From ea2d1a7a09881b016e0b59bd4343e4497a88bec1 Mon Sep 17 00:00:00 2001
From: lvyufeng <lvyufeng@cqu.edu.cn>
Date: Fri, 31 Oct 2025 18:06:26 +0800
Subject: [PATCH] fix o-s class on OrangePi

---
 mindtorch/_apis/cpu.py     |  5 ++++-
 mindtorch/_apis/npu.py     | 26 +++++++++++++++++++-------
 mindtorch/nn/functional.py |  4 +---
 mindtorch/ops/array.py     |  4 ++--
 4 files changed, 26 insertions(+), 13 deletions(-)

diff --git a/mindtorch/_apis/cpu.py b/mindtorch/_apis/cpu.py
index fbce8b1be..053a02ef6 100644
--- a/mindtorch/_apis/cpu.py
+++ b/mindtorch/_apis/cpu.py
@@ -1255,4 +1255,7 @@ def cumprod(input, dim, dtype):
     return out
 
 def lerp(input, end, weight):
-    return legacy.lerp(input, end, weight)

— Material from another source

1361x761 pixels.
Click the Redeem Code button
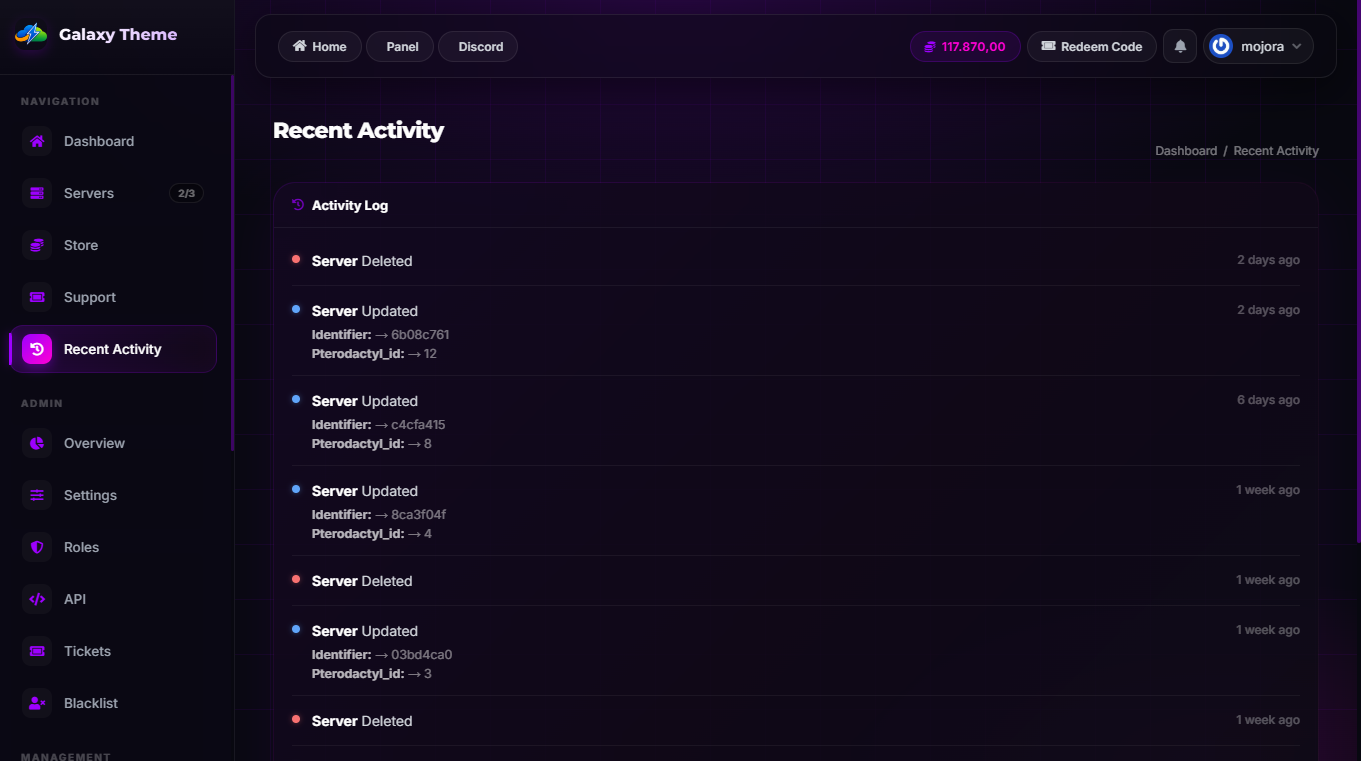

\ No newline at end of file
+    return legacy.lerp(input, end, weight)
+
+def smooth_l1_loss(input, target, beta=1.0, reduction='none'):
+    return legacy.smooth_l1_loss(input, target, beta, reduction)
diff --git a/mindtorch/_apis/npu.py b/mindtorch/_apis/npu.py
index 6ce735856..ba3a5482b 100644
--- a/mindtorch/_apis/npu.py
+++ b/mindtorch/_apis/npu.py
@@ -804,7 +804,7 @@ def index(input, index):
 def scatter(input, dim, index, src):
     if use_pyboost() and not ON_ORANGE_PI:
         return pyboost.scatter_op(input, dim, index, src)

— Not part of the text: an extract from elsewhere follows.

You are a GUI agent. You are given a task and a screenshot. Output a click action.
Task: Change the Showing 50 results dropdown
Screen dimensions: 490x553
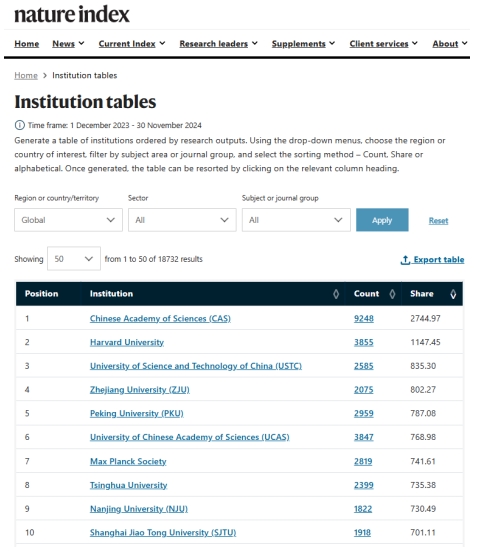pyautogui.click(x=74, y=259)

-    return legacy.tensor_scatter_elements(input, index, src, dim, "none")
+    return legacy.tensor_scatter_elements(input, index, cast(src, input.dtype), dim, "none")
 
 def tril(input, diagonal=0):
     if use_pyboost():
@@ -858,7 +858,8 @@ def isinf(input):
 def sort(input, dim, descending, stable):
     if use_pyboost() and not ON_ORANGE_PI:
         return pyboost.sort_ext_op(input, dim, descending, stable)
-    return legacy.sort(input, dim, descending)
+    out = legacy.sort(input, dim, descending)
+    return out[0], cast(out[1], mindspore.int64)
 
 def prod(input, axis, keepdims, dtype):
     if use_pyboost():
@@ -1612,9 +1613,15 @@ def inplace_add(input, other, alpha):
     return legacy.inplace_add(input, other)
 
 def logsumexp(input, dim, keepdim):
-    if use_pyboost():
+    if use_pyboost() and not ON_ORANGE_PI:
         return pyboost.logsumexp_op(input, dim, keepdim)
-    return legacy.logsumexp(input, dim, keepdim)
+    input_max = legacy.reduce_max(input, dim, True)
+    input_exp = exp(sub(input, input_max))
+    input_sumexp = sum(input_exp, dim, keepdim, None)
+    input_logsumexp = log(input_sumexp)
+    if not keepdim:
+        input_max = squeeze(input_max, dim)
+    return add(input_logsumexp, input_max)
 
 def ctc_loss(log_probs, targets, input_lengths, target_lengths, blank, reduction, zero_infinity):
     loss, log_alpha = legacy.ctc_loss_v2(log_probs, targets, input_lengths, target_lengths, blank, 'none', zero_infinity)
@@ -1922,9 +1929,11 @@ def linalg_qr(input_x, mode):
 
 def bernoulli(input, generator):
     seed, offset = generator._step(12)
-    if use_pyboost():
+    if use_pyboost() and not ON_ORANGE_PI:
         return pyboost.bernoulli_ext_op(input, seed, offset)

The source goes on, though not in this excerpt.